Thursday, December 9, 2010

The Duke, Jimmy Buffett, and Elmo

Did you know that there is a man in Las Vegas who specializes in John Wayne memorabilia? Knowing everything about The Duke is this man's job? As in he makes money zipping around the country telling folks if they own a gen-u-ine John Wayne hat or spur or whatever. People listen up. This is a job. You know what this means? My high school guidance counselor sucked eggs.



There are ALL KINDS of rockingly awesome jobs out there and I knew of NONE of them in high school. This. Is. Appalling. I am seriously honked here. I could have majored in John Wayne at college,for cryin' out loud. Where, oh where, was the guidance, Guidance Counselor?


Sidenote: majoring in John Wayne would make more sense if I were a huge fan. A Wayne-iac so to speak. But that is beside the point.


I would LOVE to be an expert on something. And have someone pay me for my knowledge. Getting paid is key. Now that I'm thinking about it, I do have extensive knowledge of two subject areas: John Hughes films and Jimmy Buffett lyrics. Enough to make me an expert. I just need to figure out how to market this vast and keen intellect. I am aware that this is a very niche market. Nonetheless, let me know if you are in the market for such expertise. 

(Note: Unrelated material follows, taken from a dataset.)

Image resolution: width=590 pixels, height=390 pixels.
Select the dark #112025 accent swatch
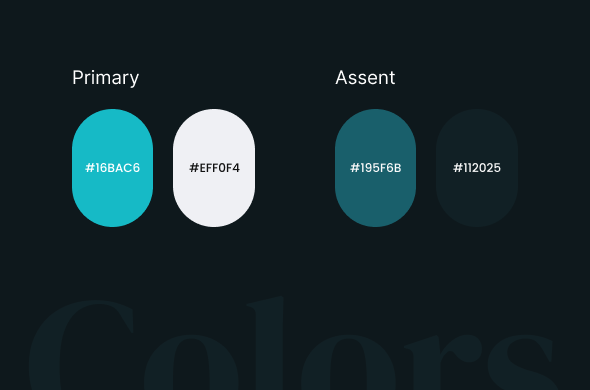pos(477,168)
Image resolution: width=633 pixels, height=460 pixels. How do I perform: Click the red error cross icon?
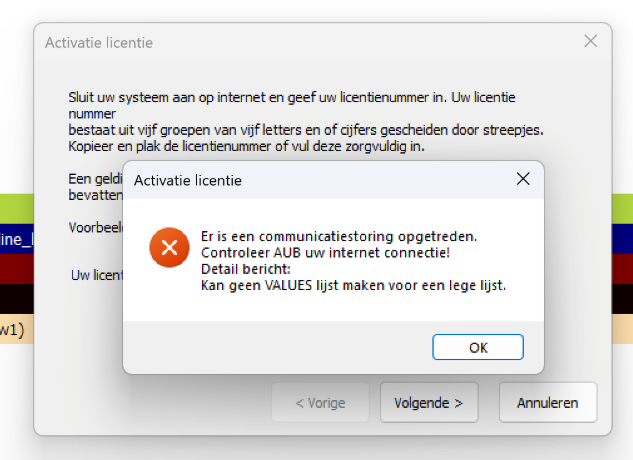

I have taken the liberty of making a short list of way cool jobs in which I would be perfect. And yes, these are actual jobs.



1. Seat filler at an awards show (I do so love an awards show!) 
2. Runway model coach (no brainer - I can kinda, sorta walk in a straight line)
3. Pyrotechnician (love, Love, LOVE fireworks)
4. Writer of trivia questions (pulling in my Hughes and Buffett knowledge)
5. Nail polish or lipstick shade namer (Embarrassed Elmo Red, anyone?)

Now I'm just gonna sit back and let the offers come rolling in.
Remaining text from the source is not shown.